Extend the article about how the coronavirus pandemic affects Ghana's 2020 election, starting after its last sentence.

* Text segment *
>>>>>

The coronavirus disease has had a gargantuan impact on the world’s economies. However, politicians will have it worst because it is an election year. Already Donald J. Trump, the U.S. President, has been complaining on Twitter that the coronavirus pandemic is a threat to his reelection bid and blames China for it.

In Ghana, the opposition party, National Democratic Congress (NDC), recently announced that the lockdown by President Addo Dankwa Akufo-Addo is a means for him to rig the 2020 election. As to whether there is a substance to that allegation, nobody knows.

Aside from the tumbling of the world’s and Ghana’s economy, there have been reported death of several individuals who will have voted but now cannot vote because they are dead.

The Electoral Commission (EC) of Ghana also had a plan of recompiling the voter’s register in April but this coronavirus scare has had it postponed. Since time is not on the side of the EC, the whole recompilation might be stopped. This development will hurt the ruling party of Ghana, NPP since they were in support of the recompilation of a new voter’s register.

Furthermore, no one knows when this coronavirus pandemic will be over. Assuming it continues further into the year, it might hurt political rallies. Political parties might not be able to gather their supporters and then talk to them. This will be the first time something like that has happened in Ghana. However, with the introduction of Comcent, a software created by Kwadwo Dwomo II and his team, political parties can be able to call on members in the various communities in Ghana and broadcast their message to them.

<<<<<

* Data for analysis *
>>>>>

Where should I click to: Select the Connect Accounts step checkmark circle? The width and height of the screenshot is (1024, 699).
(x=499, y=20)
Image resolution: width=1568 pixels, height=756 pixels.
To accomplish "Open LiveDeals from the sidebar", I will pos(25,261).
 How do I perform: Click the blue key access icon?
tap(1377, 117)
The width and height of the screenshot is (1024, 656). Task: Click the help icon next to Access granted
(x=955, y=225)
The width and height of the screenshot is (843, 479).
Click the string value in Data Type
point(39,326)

<<<<<
>>>>>

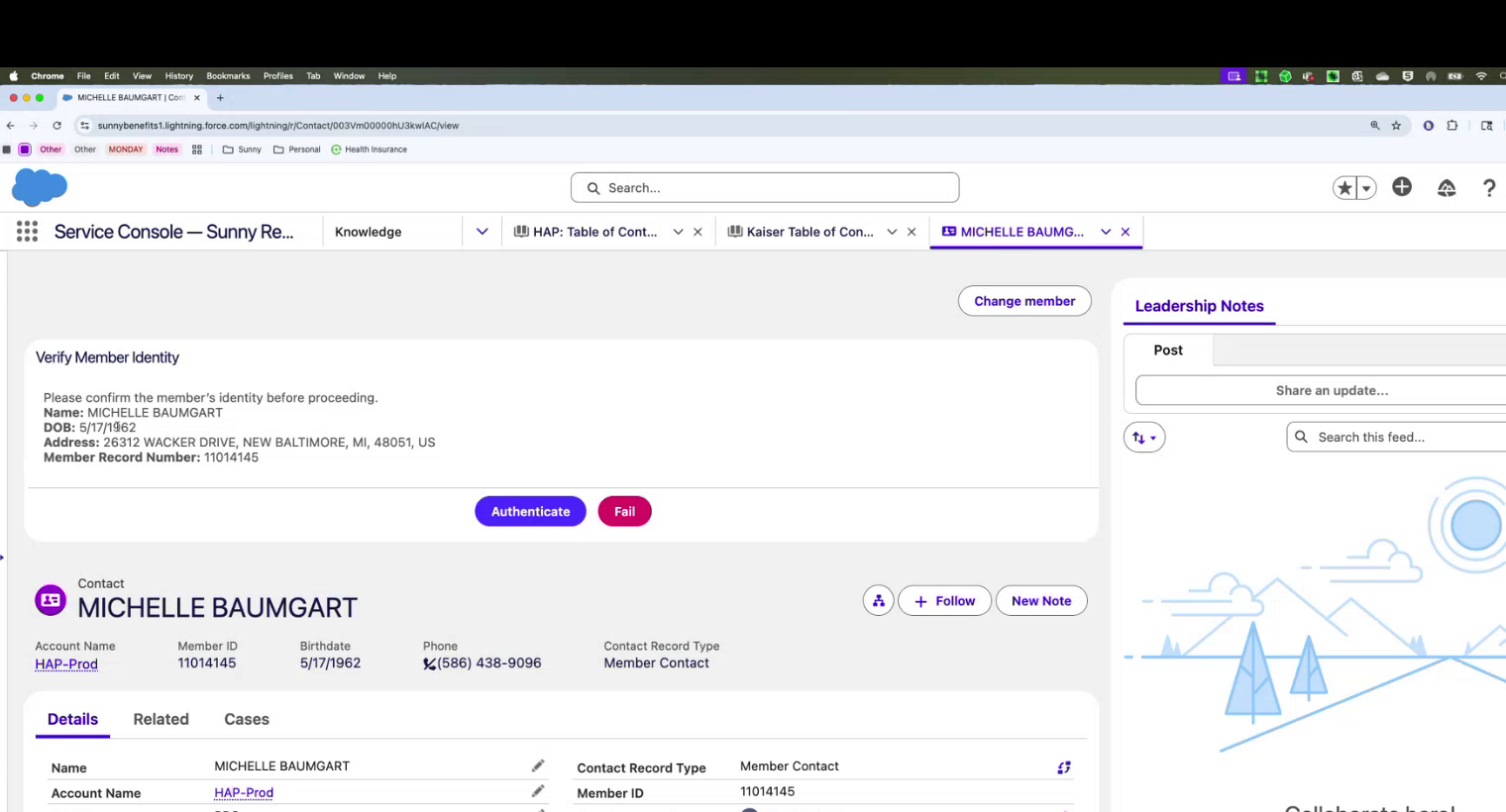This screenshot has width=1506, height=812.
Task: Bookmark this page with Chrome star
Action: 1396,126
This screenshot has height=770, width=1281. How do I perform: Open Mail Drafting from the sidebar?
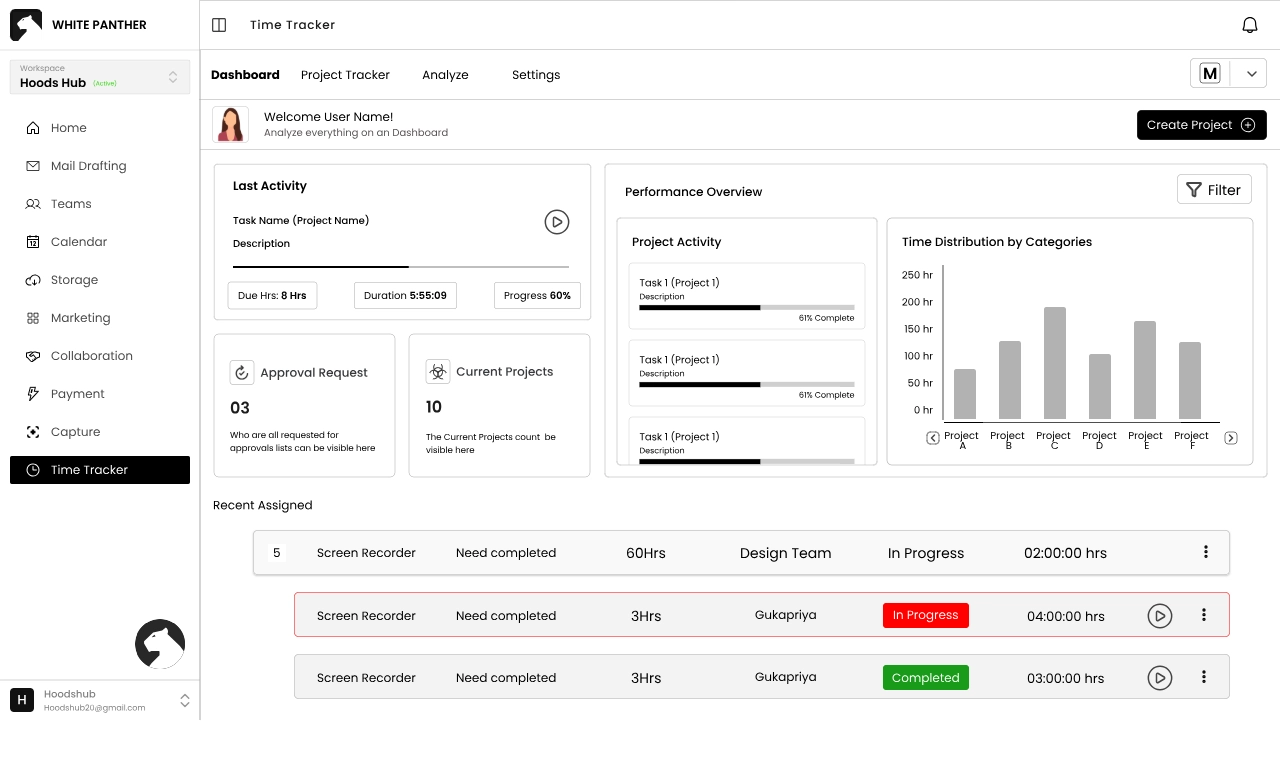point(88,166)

<<<<<
>>>>>

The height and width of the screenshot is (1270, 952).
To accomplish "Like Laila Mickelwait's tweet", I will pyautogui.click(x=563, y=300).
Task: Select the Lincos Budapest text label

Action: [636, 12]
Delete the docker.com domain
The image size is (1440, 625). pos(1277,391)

<<<<<

* Result *
In 2014, when the Ebola outbreak occurred, the opposition leader at that time, Nana Addo Dankwa Akufo-Addo, sent a message to the President at that time, John Dramani Mahama, that if the Ebola outbreak kills anyone in Ghana, he, John Mahama, will be blamed. Fortunately for Ghanaians and John Mahama, the Ebola disease wreak havoc in the neighboring countries of Ghana but left Ghanaian untouched.

Now, the former president, John Mahama, has also sent a word of caution to the sitting president, Nana Addo Dankwa Akufo-Addo that if the coronavirus kills anyone in Ghana, he must rather be blamed. Since we are hearing reports of a death of a Lebanese who is residing in Ghana, it comes to stand that the coronavirus might hurt the chances of the sitting president because Ghanaians might think that he wasn’t proactive enough in stopping this coronavirus from spreading in Ghana.

We are yet to witness the full impact of this coronavirus, however, if things continue the way they are going right now, then this coronavirus will pose a threat to the reelection of most world’s government.